→ PROBLEM DESCRIPTION: Using the listing below, keep only the lines with the word "agent" and copy them.

--- START ---

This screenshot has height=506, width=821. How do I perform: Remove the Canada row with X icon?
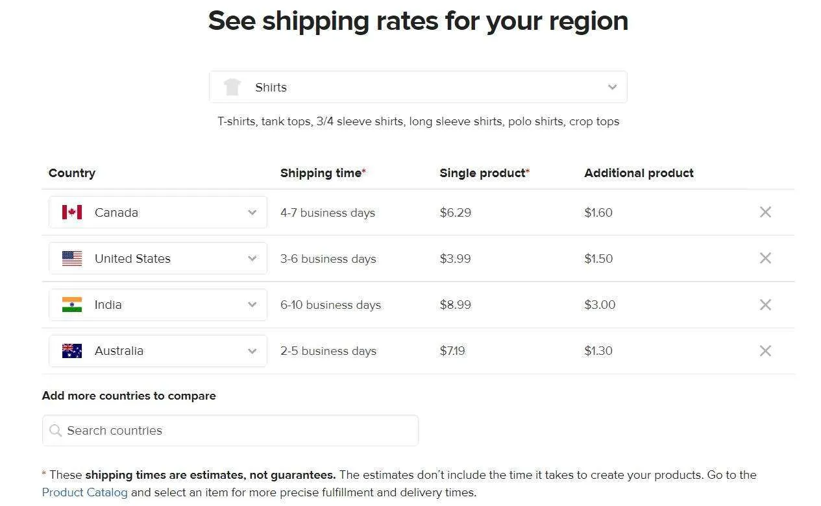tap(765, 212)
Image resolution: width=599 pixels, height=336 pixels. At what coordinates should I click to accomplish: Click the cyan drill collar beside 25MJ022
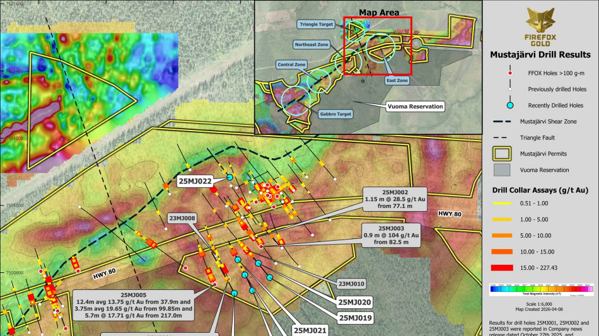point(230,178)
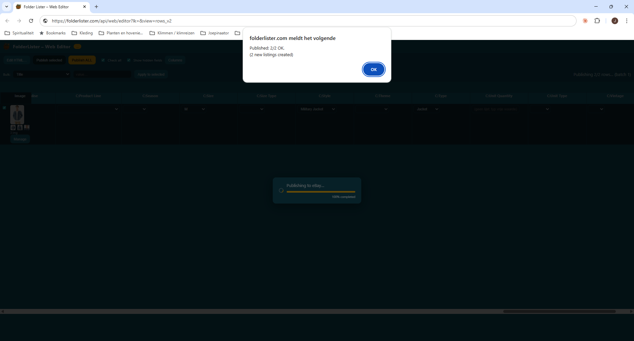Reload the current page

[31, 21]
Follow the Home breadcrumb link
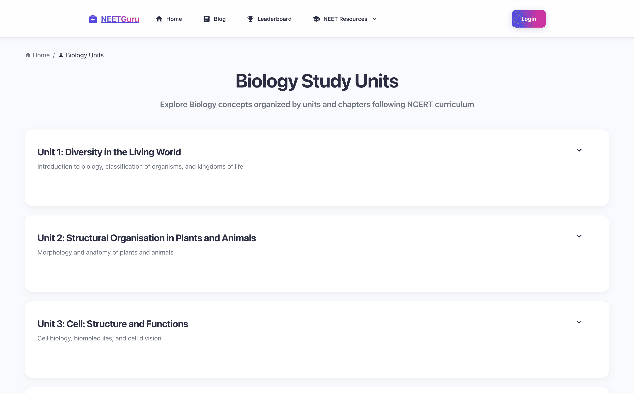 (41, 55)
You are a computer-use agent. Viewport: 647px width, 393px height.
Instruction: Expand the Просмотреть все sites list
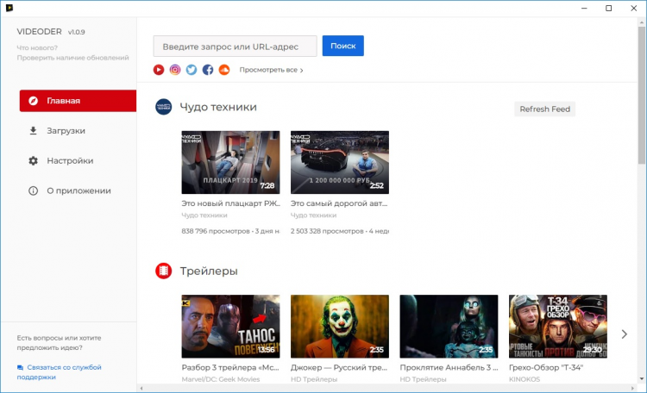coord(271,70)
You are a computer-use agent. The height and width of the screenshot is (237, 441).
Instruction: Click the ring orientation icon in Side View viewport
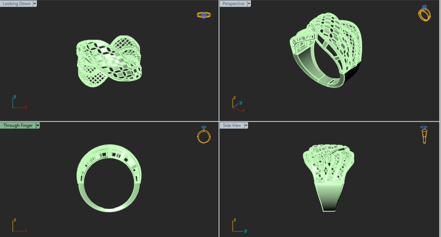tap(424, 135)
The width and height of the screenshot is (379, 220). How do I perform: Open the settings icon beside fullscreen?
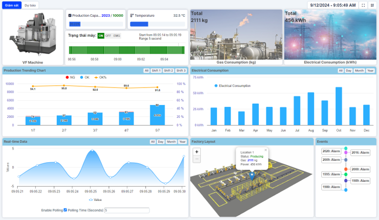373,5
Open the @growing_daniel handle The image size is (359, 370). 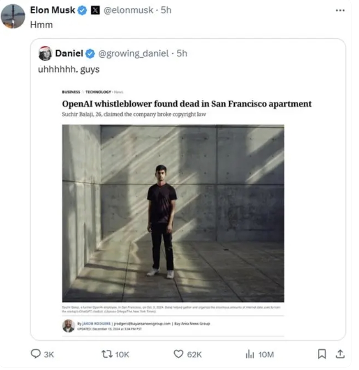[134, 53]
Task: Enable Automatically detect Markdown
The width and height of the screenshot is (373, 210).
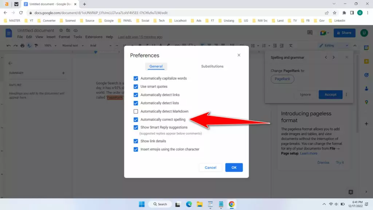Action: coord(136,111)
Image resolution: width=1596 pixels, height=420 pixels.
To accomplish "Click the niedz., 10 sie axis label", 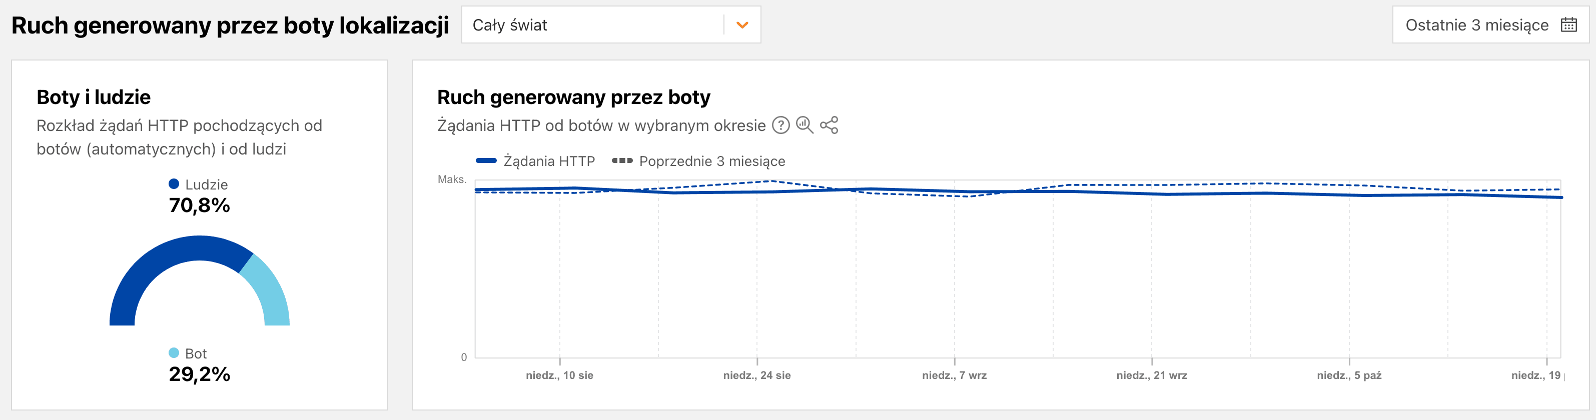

--- END ---

→ SOLUTION:
You are a computer-use agent. Viewport: 647px width, 393px height.
You are a computer-use agent. The height and width of the screenshot is (237, 441).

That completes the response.